Original title: resolution of the 30th meeting of the eighth board of directors of Harbin Electric Group Jiamusi Motor Co., Ltd. Securities Code: 000922 Securities abbreviation: Jiadian announcement No.: 2021-055 the resolution of the 30th meeting of the eighth board of directors of Harbin Electric Group Jiamusi Motor Co., Ltd., the company and all members of the board of directors guarantee that the contents of the announcement are true, accurate and complete. There are no false records, misleading statements or major omissions. Harbin Electric Group Jiamusi Motor Co., Ltd. (hereinafter referred to as "the company")
Changes in Hong Kong stocks Dongfang Electric (01072) up more than 7% lead the rise of power equipment stocks counter-cyclical regulation and power consumption growth will promote power grid power investment
Zhitong Financial APP learned that power equipment stocks rose today, with Dongfang Electric (01072) up 8.25% to HK $13.38, Harbin Electric (01133) up 6.67% to HK $3.68, Xinjiang Goldwind Science & Technology (02208) up 2.91% to HK $15.54 and Shanghai Electric (02727) up 2.53% to HK $2.43. On the news side, the Central Economic work Conference pointed out that it is necessary to promote advanced infrastructure investment and counter-cyclical macro-regulation, while the sustained growth in electricity consumption and structural power shortage also affect the construction of power and power grids.
The whole number of power equipment went down, Xinjiang Goldwind Science & Technology (02208) fell 7.47%.
Phoenix New Media Hong Kong stock | Power equipment fell, of which Xinjiang Goldwind Science & Technology (02208) led the decline, China High Speed Transmission (00658) fell 4.92%, Dongfang Electric (01072) fell 4.76%, and Harbin Electric (01133) and Northeast Electric (00042) fell more than 2%.
Zhitong Daily Bank Research report?

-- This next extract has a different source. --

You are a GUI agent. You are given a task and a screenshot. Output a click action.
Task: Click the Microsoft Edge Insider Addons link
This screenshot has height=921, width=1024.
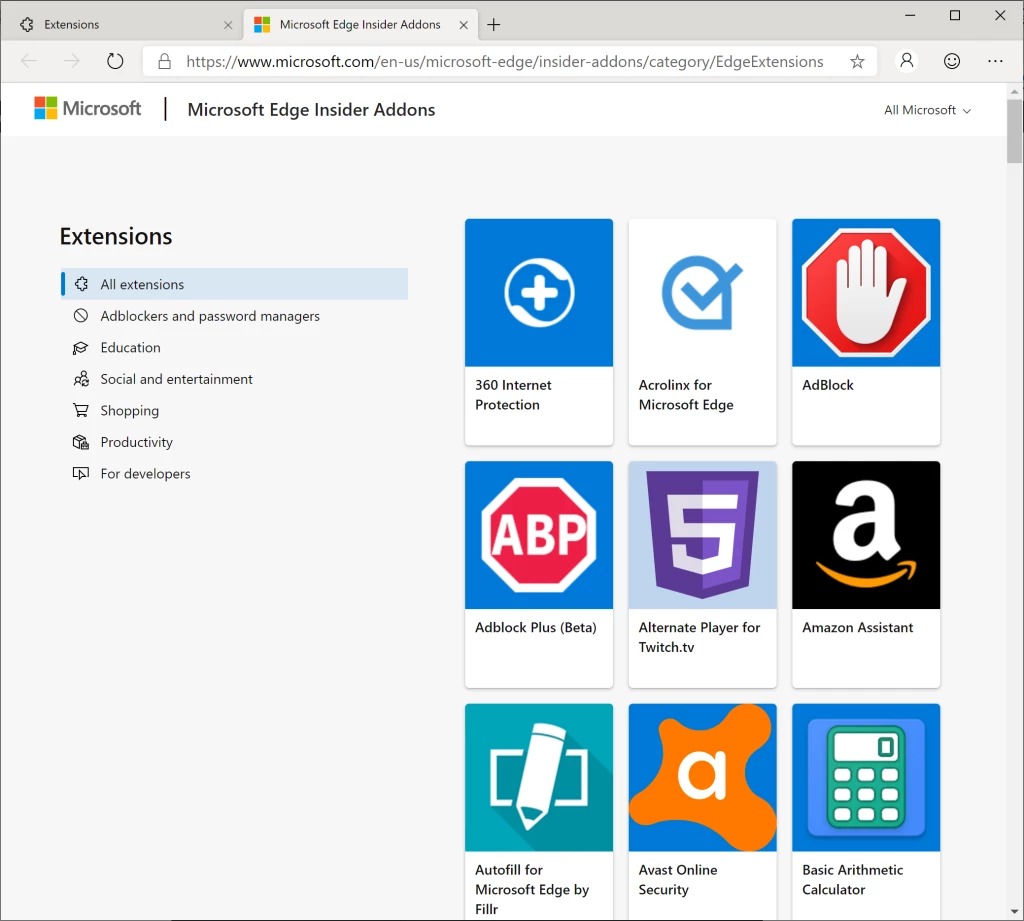tap(311, 110)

Jinke Service (09666) was seen by CICC to maintain Yanzhou Coal Industry's (01171) "underweight" rating of HK $53.
Zhitong hint: Guotai Junan International said that recently, the government has frequently issued favorable policies, and it is expected that no less than 500 billion yuan in 2021-25 will be invested in pumped storage projects, and is optimistic about the future of Harbin Electric (01133). Citi expects copper prices to fall in the coming quarter, and estimates that the tight supply of cobalt may remain in the first half of next year, cutting China Molybdenum's (03993) 2021-23 profit forecast of 24%, 7%, 5%. CICC believes that the area expansion of Jinke Service (09666) and the development performance of community value-added services in 2021 can still support the whole year.